### WHAT TO PRODUCE
Retype, word for word, every line of the records below starting at the one that contains "Where should I click to: Advance" and ending at the one that contains "Task: Click the help icon beside AdoptOpenJDK"; include both of those lines and nothing more.

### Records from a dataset
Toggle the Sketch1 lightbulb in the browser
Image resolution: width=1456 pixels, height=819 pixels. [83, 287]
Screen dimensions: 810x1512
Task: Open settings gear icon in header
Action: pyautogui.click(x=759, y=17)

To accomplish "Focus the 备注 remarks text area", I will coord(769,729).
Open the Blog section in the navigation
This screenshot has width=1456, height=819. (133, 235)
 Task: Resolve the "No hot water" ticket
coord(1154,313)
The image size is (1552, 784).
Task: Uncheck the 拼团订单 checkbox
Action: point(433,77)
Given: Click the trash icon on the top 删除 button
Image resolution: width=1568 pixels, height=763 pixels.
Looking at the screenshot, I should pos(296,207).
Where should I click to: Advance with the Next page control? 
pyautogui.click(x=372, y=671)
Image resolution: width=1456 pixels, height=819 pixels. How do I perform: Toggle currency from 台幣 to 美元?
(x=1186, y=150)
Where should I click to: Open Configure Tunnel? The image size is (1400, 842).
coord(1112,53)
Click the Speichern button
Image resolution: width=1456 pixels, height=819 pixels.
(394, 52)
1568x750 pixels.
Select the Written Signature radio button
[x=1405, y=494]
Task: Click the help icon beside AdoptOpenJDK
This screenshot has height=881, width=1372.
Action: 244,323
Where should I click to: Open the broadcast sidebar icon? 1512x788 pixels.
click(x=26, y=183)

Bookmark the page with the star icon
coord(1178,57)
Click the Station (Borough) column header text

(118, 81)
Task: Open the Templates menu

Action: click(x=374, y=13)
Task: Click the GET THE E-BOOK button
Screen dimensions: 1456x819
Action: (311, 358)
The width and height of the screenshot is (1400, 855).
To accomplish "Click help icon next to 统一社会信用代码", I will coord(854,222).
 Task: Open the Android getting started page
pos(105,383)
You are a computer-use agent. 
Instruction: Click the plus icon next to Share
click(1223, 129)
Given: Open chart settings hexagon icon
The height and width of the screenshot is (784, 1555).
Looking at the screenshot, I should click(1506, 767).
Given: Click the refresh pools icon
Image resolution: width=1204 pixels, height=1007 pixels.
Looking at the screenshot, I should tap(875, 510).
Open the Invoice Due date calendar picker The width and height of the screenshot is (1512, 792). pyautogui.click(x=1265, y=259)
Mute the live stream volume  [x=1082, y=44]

### RESPONSE TO THIS TASK
Where should I click to: Advance with the Next page control? 
pyautogui.click(x=372, y=671)
Image resolution: width=1456 pixels, height=819 pixels. How do I perform: Toggle currency from 台幣 to 美元?
(x=1186, y=150)
Where should I click to: Open Configure Tunnel? The image size is (1400, 842).
coord(1112,53)
Click the Speichern button
Image resolution: width=1456 pixels, height=819 pixels.
(394, 52)
1568x750 pixels.
Select the Written Signature radio button
[x=1405, y=494]
Task: Click the help icon beside AdoptOpenJDK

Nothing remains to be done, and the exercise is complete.